On 4/1/19 4:25 PM, Christian Ehrhardt wrote:
Hi,
I happened to analyze a bug [1] report I got from a friend and for
quite a while it was rather elusive. But I now finally got it
reproducible [2] enough to share it with the community.
The TL;DR of what I see is:
- an automation with python-libvirt gets a SIGINT
- cleanup runs destroy and further undefine
- the guest closes FDs due to SIGINT and/or destroy which triggers
daemonStreamHandleAbort
- those two fight over the lock
There I get libvirtd into a deadlock which ends up with all threads
dead [4] and two of them fighting [3] (details) in particular.
The to related stacks summarized are like:
daemonStreamHandleWrite (failing to write)
-> daemonStreamHandleAbort (closing things and cleaning up)
-> ... virChrdevFDStreamCloseCb
virMutexLock(&priv->devs->lock);
# there is code meant to avoid such issues emitting "Unable to close"
if a lock is held
# but the log doesn't show this triggering with debug enabled
#10 seems triggered via an "undefine" call
remoteDispatchDomainUndefine
... -> virChrdevFree
... -> virFDStreamSetInternalCloseCb
-> virObjectLock(virFDStreamDataPtr fdst)
-> virMutexLock(&obj->lock);
# closing all streams of a guest (requiring the same locks)
While that already feels quite close I struggle to see where exactly
we'd want to fix it.
But finally having a repro-script [2] I hope that someone else here
might be able to help me with that.
After all it is a race - on my s390x system it triggers usually <5
tries, while on x86 I have needed up to 18 runs of the test to hang.

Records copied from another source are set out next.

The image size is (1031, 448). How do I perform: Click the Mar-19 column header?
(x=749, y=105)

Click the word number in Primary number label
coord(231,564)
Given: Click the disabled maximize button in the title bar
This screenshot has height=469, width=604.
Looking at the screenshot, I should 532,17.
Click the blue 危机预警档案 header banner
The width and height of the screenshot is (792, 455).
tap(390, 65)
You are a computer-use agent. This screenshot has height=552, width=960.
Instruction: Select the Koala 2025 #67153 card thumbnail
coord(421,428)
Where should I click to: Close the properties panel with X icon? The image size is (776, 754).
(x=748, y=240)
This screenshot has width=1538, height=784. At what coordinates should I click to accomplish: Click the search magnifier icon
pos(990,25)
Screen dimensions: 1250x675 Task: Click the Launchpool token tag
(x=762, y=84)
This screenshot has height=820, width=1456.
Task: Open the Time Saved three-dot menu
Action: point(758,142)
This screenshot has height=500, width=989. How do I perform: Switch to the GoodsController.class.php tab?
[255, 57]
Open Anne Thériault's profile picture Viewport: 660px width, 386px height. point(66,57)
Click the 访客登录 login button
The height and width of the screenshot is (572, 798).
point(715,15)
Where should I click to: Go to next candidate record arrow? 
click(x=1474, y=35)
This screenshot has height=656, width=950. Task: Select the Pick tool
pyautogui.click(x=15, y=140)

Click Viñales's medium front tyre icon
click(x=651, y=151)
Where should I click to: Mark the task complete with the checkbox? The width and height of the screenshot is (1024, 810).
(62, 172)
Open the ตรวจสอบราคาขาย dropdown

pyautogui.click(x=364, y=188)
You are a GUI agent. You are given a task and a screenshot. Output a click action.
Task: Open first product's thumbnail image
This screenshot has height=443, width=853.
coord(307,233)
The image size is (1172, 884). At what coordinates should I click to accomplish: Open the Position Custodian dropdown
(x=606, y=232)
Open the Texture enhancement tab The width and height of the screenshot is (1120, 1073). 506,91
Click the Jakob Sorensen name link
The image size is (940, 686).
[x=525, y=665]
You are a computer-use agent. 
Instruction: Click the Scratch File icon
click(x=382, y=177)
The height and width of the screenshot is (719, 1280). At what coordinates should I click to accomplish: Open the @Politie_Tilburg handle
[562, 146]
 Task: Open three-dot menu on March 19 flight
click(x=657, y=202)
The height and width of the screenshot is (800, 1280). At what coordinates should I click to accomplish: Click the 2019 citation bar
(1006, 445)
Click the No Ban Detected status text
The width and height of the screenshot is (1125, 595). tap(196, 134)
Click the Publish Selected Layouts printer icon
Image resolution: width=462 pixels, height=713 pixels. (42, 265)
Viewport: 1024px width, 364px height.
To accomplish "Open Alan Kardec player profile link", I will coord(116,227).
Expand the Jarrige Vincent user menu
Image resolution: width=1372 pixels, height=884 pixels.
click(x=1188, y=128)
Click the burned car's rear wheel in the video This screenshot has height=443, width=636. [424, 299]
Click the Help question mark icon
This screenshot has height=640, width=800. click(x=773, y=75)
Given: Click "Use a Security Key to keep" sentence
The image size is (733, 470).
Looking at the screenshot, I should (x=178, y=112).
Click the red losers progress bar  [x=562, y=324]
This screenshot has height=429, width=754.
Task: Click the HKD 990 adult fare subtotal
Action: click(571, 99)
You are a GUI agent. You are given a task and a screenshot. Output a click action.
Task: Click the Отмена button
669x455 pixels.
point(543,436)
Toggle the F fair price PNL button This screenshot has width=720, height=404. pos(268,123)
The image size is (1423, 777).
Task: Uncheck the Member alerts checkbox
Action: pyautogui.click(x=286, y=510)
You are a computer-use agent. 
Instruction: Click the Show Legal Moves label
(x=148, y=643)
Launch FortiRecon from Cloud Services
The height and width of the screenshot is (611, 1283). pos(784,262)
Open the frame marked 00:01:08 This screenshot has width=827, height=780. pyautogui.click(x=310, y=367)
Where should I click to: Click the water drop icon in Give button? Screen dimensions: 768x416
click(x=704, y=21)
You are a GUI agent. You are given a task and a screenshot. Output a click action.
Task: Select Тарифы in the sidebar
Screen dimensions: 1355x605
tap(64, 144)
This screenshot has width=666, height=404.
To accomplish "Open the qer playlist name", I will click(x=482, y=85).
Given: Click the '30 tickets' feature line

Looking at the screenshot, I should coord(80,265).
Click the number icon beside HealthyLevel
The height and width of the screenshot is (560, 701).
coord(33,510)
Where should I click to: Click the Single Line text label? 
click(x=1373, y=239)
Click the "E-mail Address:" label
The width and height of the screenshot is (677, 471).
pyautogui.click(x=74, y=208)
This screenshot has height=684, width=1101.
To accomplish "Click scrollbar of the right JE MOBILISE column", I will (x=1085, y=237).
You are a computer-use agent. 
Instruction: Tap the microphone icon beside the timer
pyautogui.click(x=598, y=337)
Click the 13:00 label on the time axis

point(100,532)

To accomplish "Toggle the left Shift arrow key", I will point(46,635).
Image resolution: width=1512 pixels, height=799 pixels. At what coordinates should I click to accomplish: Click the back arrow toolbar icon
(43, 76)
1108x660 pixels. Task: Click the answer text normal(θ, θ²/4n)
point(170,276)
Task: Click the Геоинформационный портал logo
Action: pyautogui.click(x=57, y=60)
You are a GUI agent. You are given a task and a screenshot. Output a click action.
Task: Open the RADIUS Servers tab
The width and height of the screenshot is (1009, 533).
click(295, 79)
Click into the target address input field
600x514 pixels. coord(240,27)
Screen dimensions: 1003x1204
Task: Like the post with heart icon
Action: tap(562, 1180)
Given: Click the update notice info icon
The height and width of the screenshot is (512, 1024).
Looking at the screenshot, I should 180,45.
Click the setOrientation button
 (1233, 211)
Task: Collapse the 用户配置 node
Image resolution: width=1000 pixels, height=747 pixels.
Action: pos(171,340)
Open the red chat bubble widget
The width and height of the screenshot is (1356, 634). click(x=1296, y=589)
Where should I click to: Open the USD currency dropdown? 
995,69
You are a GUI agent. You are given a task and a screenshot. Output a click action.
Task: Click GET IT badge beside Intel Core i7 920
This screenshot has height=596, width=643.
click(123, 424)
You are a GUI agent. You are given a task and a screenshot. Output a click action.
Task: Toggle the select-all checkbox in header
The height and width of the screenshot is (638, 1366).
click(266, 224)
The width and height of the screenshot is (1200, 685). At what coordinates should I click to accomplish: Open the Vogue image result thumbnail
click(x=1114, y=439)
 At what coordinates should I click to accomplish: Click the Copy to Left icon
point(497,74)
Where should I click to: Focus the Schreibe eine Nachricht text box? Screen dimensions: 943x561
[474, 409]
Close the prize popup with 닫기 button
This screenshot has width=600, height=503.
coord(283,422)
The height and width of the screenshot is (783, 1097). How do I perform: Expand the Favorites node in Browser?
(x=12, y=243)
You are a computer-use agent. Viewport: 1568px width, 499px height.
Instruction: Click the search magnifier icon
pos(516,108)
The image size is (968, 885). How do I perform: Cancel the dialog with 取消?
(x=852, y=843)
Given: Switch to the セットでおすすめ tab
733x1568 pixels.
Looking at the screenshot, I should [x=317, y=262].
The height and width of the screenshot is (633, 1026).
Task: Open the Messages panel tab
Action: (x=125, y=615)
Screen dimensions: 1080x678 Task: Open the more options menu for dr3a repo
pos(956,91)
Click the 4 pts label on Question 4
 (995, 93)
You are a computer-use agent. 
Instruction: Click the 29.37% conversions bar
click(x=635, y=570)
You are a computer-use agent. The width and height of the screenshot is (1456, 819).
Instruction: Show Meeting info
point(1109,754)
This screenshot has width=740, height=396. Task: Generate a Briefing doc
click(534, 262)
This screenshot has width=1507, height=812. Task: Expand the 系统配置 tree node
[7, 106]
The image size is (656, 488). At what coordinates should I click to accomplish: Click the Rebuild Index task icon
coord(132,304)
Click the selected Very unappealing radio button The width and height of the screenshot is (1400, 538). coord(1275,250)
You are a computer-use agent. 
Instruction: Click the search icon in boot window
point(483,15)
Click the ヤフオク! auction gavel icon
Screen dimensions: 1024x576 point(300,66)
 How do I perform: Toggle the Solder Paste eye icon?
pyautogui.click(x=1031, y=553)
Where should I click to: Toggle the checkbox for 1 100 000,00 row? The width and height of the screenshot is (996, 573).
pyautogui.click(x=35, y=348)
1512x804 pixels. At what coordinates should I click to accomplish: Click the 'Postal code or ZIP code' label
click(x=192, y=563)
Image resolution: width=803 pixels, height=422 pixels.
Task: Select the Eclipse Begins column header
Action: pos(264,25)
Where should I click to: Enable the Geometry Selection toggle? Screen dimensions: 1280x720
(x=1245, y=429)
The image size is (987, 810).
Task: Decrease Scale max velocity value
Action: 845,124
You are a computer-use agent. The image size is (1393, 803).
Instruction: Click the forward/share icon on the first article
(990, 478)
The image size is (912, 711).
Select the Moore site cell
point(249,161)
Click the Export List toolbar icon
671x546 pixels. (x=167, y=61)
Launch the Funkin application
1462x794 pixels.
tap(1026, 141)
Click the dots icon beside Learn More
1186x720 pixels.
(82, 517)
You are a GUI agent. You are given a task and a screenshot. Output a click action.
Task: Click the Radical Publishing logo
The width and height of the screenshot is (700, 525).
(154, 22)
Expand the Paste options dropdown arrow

Given different system configs it might be better or worse for you.
FYI we hit this with libvirt 4.0 initially but libvirt 5.0 was just the same.
I haven't built 5.1 or a recent master, but the commits since 5.0
didn't mention any issue that seems related. OTOH I'm willing and able
to build and try suggestions if anyone comes up with ideas.
[1]:
https://bugs.launchpad.net/ubuntu/+source/libvirt/+bug/1822096
[2]:
https://bugs.launchpad.net/ubuntu/+source/libvirt/+bug/1822096/+attachmen...
[3]:
https://bugs.launchpad.net/ubuntu/+source/libvirt/+bug/1822096/comments/3
[4]:
https://bugs.launchpad.net/ubuntu/+source/libvirt/+bug/1822096/comments/17
You may want to look at d63c82df8b11b583dec8e72dfb216d8c14783876
(contained in 5.1.0) beause this smells like the issue you're facing.
Michal